Harriot reported, and John White's drawings show, that the Indians grew tobacco in plots dedicated solely to its culture. The other crops, however, were set or sowed, sometimes in groundes apart and severally by themselves, but for the most part together in one ground mixtly.
Unlike their brethren farther north, the Algonquians of eastern North Carolina took few pains to increase the fertility of the soil:
The ground they neuer fatten with mucke, dounge, or any other thing, neither plow nor digge it as we in England...A few daies before they sowe of set, the men with wooden instruments, made almost in forme of mattockes of hoes with long handles; the women with short peckers or parers, because they vse them sitting, of a foote long and about fiue inches in breadth: doe onely breake the vpper part of the ground to rayse vp the weedes, grasse, & olde stubbes of corne stalks with their rootes. The which after a day or twoes drying in the Sunne, being scrapte vp into many small heapes, to saue them labour for carrying them away; they burne into ashes. (And whereas some may thinke that they vse the ashes for to better the ground, I say that then they would either disperse the ashes abroade, which wee observed they do not...or else would take speciall care to set their corne where the ashes lie, which also wee finde they are carelesse of.) And this is all the husbanding of their ground that they vse.
Although Harriot chided the Indians for their apparent lack of industry, he conceded in several passages that the soil was so fertile it needed little attention: " ...an English Acre...doeth there yeeld in croppe or ofcome of corne, beanes, and peaze, at the least two hundred London bushelles, besides the Macocqwer, Melden and Planta solis [sunflower]..."

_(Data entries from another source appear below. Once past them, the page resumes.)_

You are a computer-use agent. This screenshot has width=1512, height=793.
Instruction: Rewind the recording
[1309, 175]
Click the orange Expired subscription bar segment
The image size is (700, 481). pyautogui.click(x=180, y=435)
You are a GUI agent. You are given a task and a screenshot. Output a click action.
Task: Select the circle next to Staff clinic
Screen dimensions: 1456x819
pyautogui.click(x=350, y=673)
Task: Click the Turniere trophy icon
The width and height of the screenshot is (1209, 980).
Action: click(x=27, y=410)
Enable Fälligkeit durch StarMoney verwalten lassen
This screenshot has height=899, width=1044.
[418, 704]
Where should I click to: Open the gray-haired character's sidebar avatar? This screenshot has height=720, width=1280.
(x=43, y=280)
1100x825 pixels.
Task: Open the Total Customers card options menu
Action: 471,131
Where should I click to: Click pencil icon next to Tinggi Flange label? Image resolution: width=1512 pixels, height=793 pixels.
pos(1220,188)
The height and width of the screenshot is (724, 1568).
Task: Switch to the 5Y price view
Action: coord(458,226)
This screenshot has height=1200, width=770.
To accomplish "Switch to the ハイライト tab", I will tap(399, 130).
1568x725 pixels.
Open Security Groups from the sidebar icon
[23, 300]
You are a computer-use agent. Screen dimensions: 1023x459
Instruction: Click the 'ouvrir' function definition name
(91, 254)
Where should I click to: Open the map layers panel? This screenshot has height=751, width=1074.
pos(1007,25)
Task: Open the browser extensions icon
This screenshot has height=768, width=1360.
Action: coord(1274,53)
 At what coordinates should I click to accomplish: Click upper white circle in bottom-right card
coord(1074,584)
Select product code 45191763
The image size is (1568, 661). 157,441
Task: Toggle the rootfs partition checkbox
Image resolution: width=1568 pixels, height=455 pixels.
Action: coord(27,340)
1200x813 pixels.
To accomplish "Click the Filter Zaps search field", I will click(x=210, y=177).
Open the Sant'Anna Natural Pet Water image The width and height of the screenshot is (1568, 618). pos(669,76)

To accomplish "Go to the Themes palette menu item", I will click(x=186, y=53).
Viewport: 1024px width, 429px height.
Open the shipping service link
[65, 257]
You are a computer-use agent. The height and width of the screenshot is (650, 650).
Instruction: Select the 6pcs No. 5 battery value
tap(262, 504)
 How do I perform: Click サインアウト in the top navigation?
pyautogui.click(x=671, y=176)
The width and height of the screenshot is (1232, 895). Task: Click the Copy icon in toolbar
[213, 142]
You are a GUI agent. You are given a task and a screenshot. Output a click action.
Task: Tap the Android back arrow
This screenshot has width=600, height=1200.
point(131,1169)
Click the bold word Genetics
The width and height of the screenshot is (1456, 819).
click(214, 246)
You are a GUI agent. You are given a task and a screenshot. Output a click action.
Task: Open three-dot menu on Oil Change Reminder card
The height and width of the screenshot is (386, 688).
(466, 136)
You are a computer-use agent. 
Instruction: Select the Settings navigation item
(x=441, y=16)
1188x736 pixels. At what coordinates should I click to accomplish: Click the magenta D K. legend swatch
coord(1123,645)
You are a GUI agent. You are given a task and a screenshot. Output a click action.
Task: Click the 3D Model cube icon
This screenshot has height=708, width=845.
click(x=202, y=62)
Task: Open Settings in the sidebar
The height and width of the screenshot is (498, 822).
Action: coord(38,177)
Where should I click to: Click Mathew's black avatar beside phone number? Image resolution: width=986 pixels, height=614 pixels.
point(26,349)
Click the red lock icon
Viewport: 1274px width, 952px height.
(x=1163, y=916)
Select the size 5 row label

Actual yields were much lower, perhaps as little as one-tenth of Harriot's estimate.
When the Indians had prepared the ground to their satisfaction, they sowed it, not in rows, but in mounds arranged in ranks and files:
First for their corne, beginning in one corner of the plot, with a pecker they make a hole wherein they put foure graines, with that care they touch not one another (about an inch asunder) and couer them with the moulde againe: and so through out the whole plot...there is a yard spare ground betwene euery hole: where according to discretion here and there, they set as many Beanes and Peaze; in diuers places also among the seedes of Macocqwer, Melden, and Planta solis.
No surviving account of the Roanoke colonies says much about the division of labor among the local Indians. In Virginia, Algonquian men occupied themselves with hunting, fishing, and fighting and left agriculture to women, children, the elderly, and slaves. The Algonquians of North Carolina probably did likewise.
In large settlements the Indians evidently took turns frightening animals away from the ripening crops. As Harriot noted "...they builde as yt weare a scaffolde wher of they sett a cottage like a rownde chaire...wherein they place one to watche, for there are suche nomber of fowles, and beasts, that vnless they keepe the better watche, they would soone deuoure all ther corne."
The Indians practiced little economic specialization. Any family of sufficient size could live comfortably on the fruits of its own labor. Town dwellers seem to have cooperated in clearing land, planting crops, and driving off pests and perhaps in fishing and hunting; they may also have shared food-storage buildings. The tribute demanded by rulers and conquerors was often great, even by the standards of the modern welfare state; so commoners sometimes suffered want in the midst of great natural plenty. As John Lawson and other later observers attested, Indians often pooled resources in order to take care of the needy in their own immediate groups. Even so, agricultural land was privately held, and the Indians of the region seem to have shown scrupulous respect for ownership, as Lawson reported,
They have no Fence to part one anothers Lots in their Corn-Fields; but every Man knows his own, and it scarce ever happens, that they rob one another of so much as an Ear of Corn, which if any is found to do, he is sentenced by the Elders to work and plant for him that was robb's, till he is recompensed for all the Damage he has suffer'd in his Corn-Field; and this is punctually perform'd, and the Theif held in Disgrace, that steals from any of his Country-Folks.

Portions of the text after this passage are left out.